Scholars’ theoretical analysis of the Islamic theology can help to provide an Islamic perspective to the international discourse of gender rights in the Arab world. It is impossible, however to extend such a perspective the entire Islamic world. As demonstrated by Engineer, there are countless interpretations of the Qur’an and varying opinions of how its teachings should be applied to law and practice (Engineer, 115). Selecting the interpretations favored by pro-feminist theologians results in an understanding achieved through a small narrow lens that exists more consistently in scholarly discourse rather than in religious and cultural practice. For empirical evidence of actual practice, we must turn to the popular press as our source of current events in the Islamic world. Such evidence however, is framed by pathetic appeals to western desires for a profoundly different group of people with little attempt to understand what they actually want. 
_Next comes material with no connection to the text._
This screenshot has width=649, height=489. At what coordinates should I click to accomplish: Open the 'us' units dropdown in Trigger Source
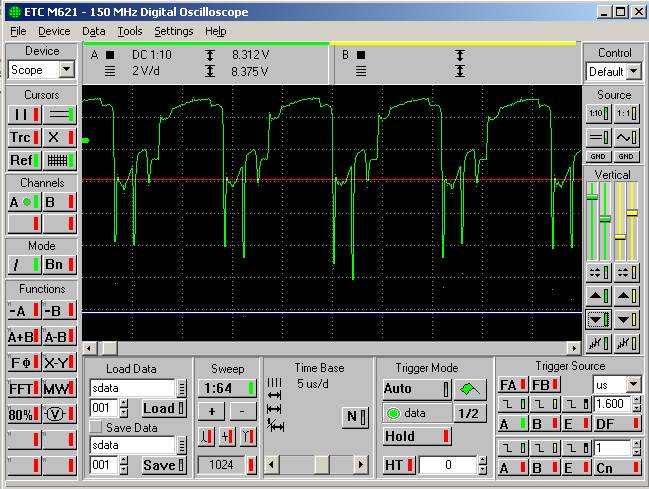pyautogui.click(x=632, y=385)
As tensions between the United States and Islamic nations grow, pressures from the western press and international organizations such as the United Nations to promote equality and justice in the region are sure to intensify. It seems at this point that the frame of reference for future involvement in the Muslim world will be democratization. While western intentions of democracy and gender equality for the Middle East could be viewed as altruistic in nature, imposing western beliefs upon cultures and governments negates the very definition of democracy.  In much of the Muslim world, both democracy and feminism are associated with the capitalist imperialism that is admonished in the Qur’an and by Muhammad. Forced implementation of western values will only succeed in affirming this correlation and deepen animosity within the Islamic world for the western democratic ideals. Western insistence on separation of church and state is similarly misguided. While Americans pride themselves on this founding principle, the imposition of such a notion would not protect religious freedom, as was the original intent within the US constitution. Instead it would force nations founded on Islamic principles to contradict the Qur'an and would demand revocation of spiritual beliefs.
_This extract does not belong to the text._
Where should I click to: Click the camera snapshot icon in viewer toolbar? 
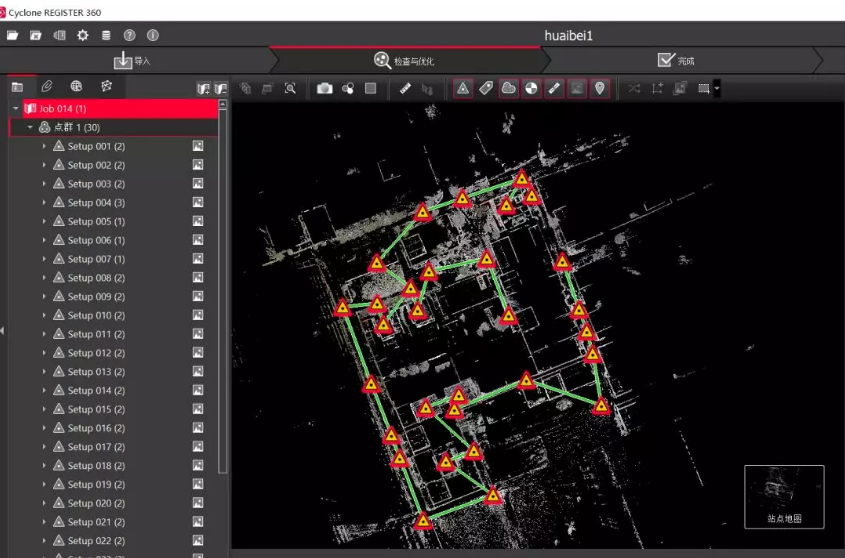[x=325, y=88]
An outside force cannot repair inequalities within any culture. The United States did not follow suit when Britain decreed that no man on the British Isles could be enslaved by another man. The United States had to come to its own conclusions and fight a bloody and devastating civil war to change the practices internally.  Likewise, any lasting change in the Islamic world will have to take place within each individual nation on its own terms. As a woman who freely enjoys the rights of the western world, I write this conclusion with a heavy heart, for I too want a better life for the women of Afghanistan, Iraq and Iran. I recognize however, that I cannot know what a “better life” means for these women. We must accept that culture is ephemeral, constantly evolving. While support can be offered to those who choose to accept it, the course of any cultural change must be shaped internally.


Endnotes

i.) Heyzer, Noeleen. “Making a Nation More Equal,” New York Times. 3 December 2003: A31. All references to Heyzer are taken from this article.

ii.) Li, Xin. “Iranian regime erases progress on women’s rights: fundamentalists enforce traditional sex roles under harsh penalties.” The Washington Times 8 March 2006: A13. All references to Li are taken from this article.
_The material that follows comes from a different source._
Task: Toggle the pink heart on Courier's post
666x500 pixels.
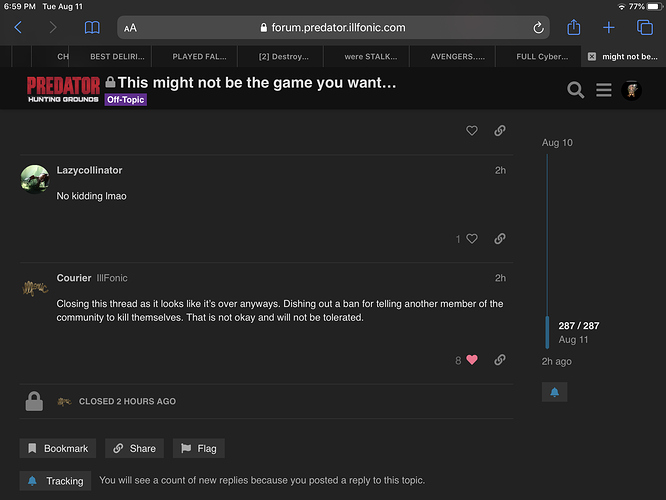Action: click(472, 360)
iii.) “Islam.” World Religions: From Ancient History to the Present. Ed. G. Parrinder. New York: Facts on File Publications, 1983. 491. All references to Parrinder are taken from this textbook with page numbers noted parenthetically within the text.

iv.) Smith, Jane. “Women in Islam: Equity, Equality, and the Search for the Natural Order.Journal of the American Academy of Religion 47 (1979): 517-537. All references to Smith are taken from this article and noted parenthetically within the text.

v.) Engineer, Ashgar Ali, “Islam, Women, and Gender Justice.” What Men Owe to Women: men’s voices from world religions. Ed. J. C. Raines & D. C. Maguire. Albany: State University of New York Press, 2001. 109-128. All references to Engineer are taken from this text with page numbers noted parenthetically within the text.

vi.) Haleem, M. A. S. Abdel, The Qur’an: a new translation. Oxford: Oxford UP, 2004.